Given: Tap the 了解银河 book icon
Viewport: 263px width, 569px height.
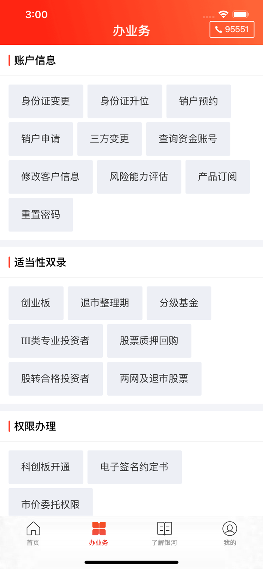Looking at the screenshot, I should pyautogui.click(x=164, y=527).
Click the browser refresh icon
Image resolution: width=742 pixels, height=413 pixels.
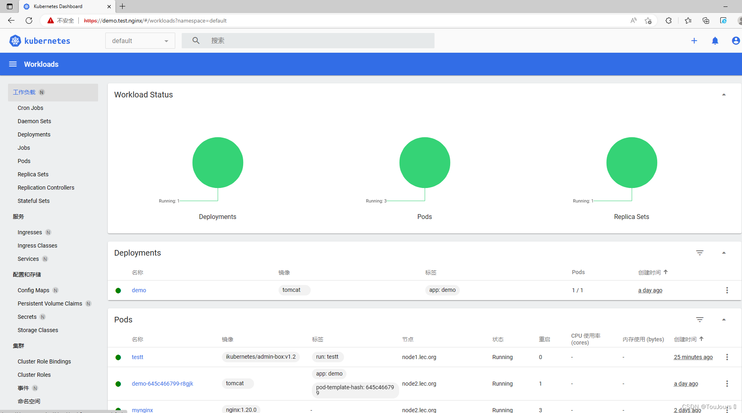coord(29,21)
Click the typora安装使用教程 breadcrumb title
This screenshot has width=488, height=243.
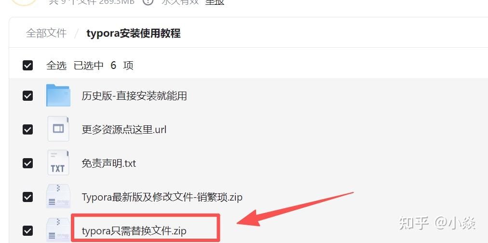click(x=134, y=33)
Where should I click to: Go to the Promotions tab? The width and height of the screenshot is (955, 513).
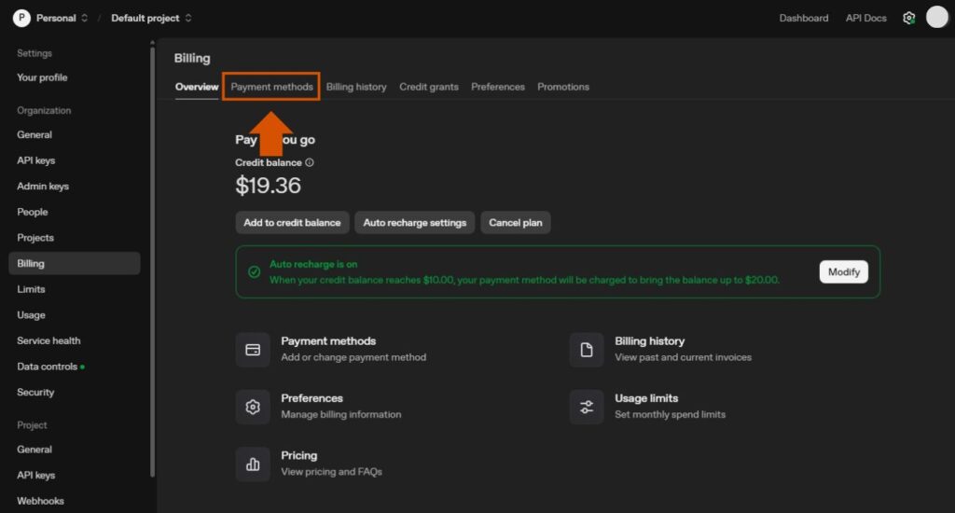pos(563,87)
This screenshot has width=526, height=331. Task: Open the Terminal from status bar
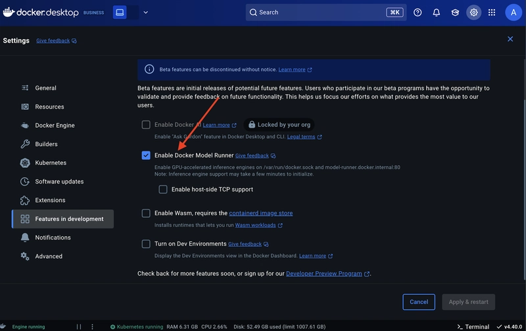pyautogui.click(x=473, y=326)
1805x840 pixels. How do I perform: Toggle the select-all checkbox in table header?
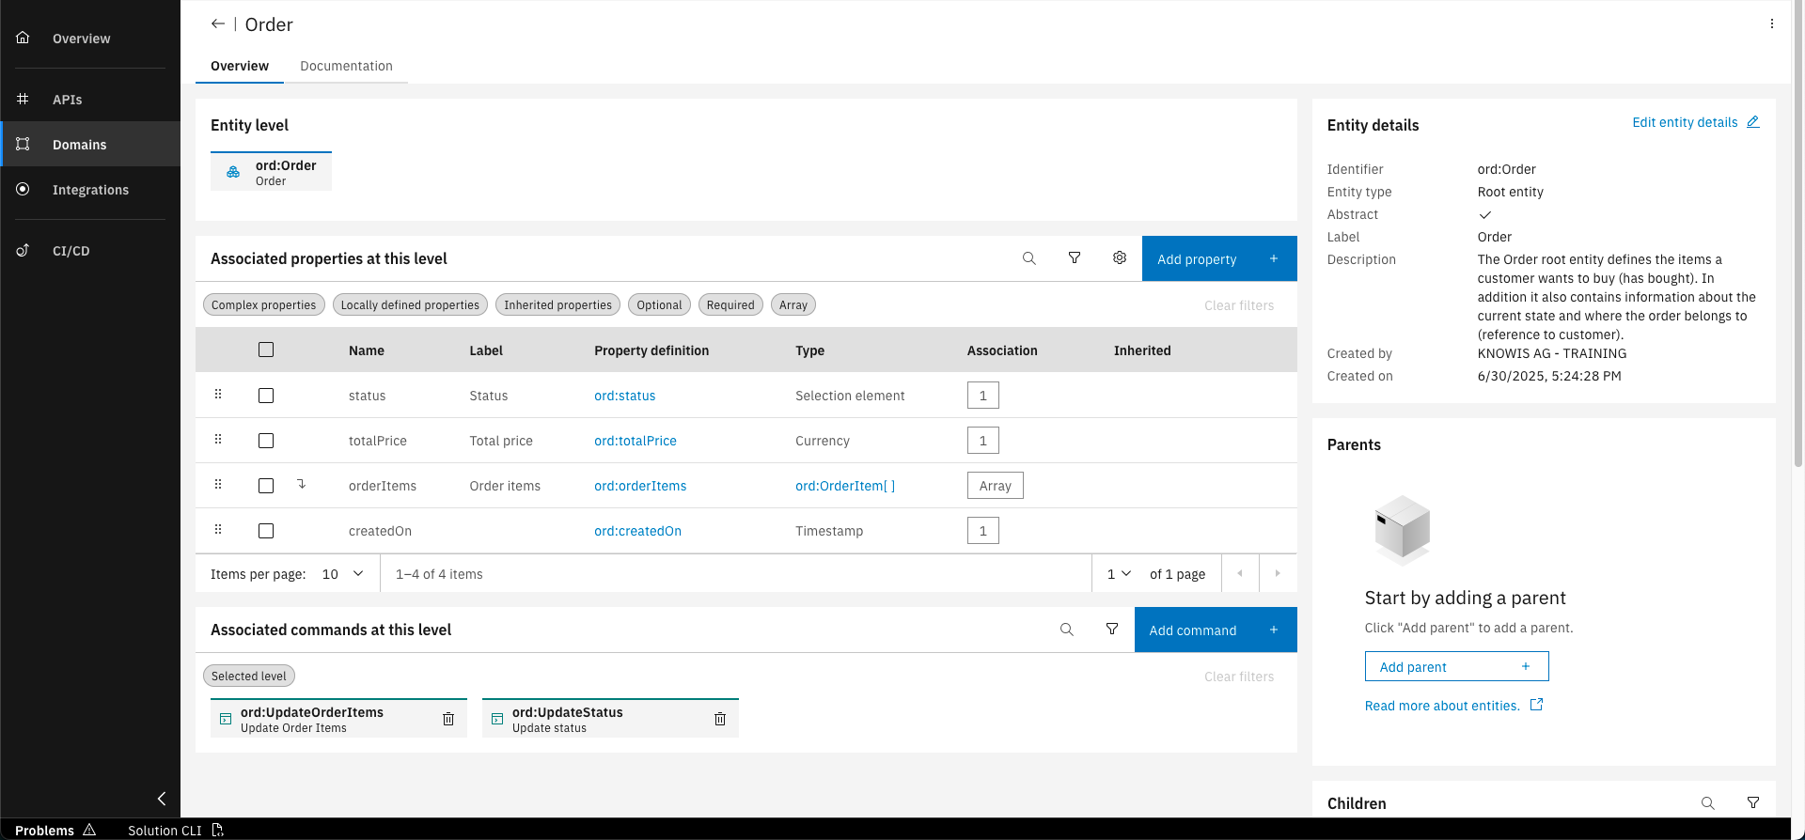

_Exercise description_. Retype every one of the rows above word for word, and leave the pictures out of your answer.

_Right answer_.
Given: Tap the 了解银河 book icon
Viewport: 263px width, 569px height.
Looking at the screenshot, I should pyautogui.click(x=164, y=527).
Click the browser refresh icon
Image resolution: width=742 pixels, height=413 pixels.
coord(29,21)
Click the typora安装使用教程 breadcrumb title
This screenshot has width=488, height=243.
click(x=134, y=33)
Where should I click to: Go to the Promotions tab? The width and height of the screenshot is (955, 513).
pos(563,87)
This screenshot has width=526, height=331. Task: Open the Terminal from status bar
pyautogui.click(x=473, y=326)
1805x840 pixels. How do I perform: Toggle the select-all checkbox in table header?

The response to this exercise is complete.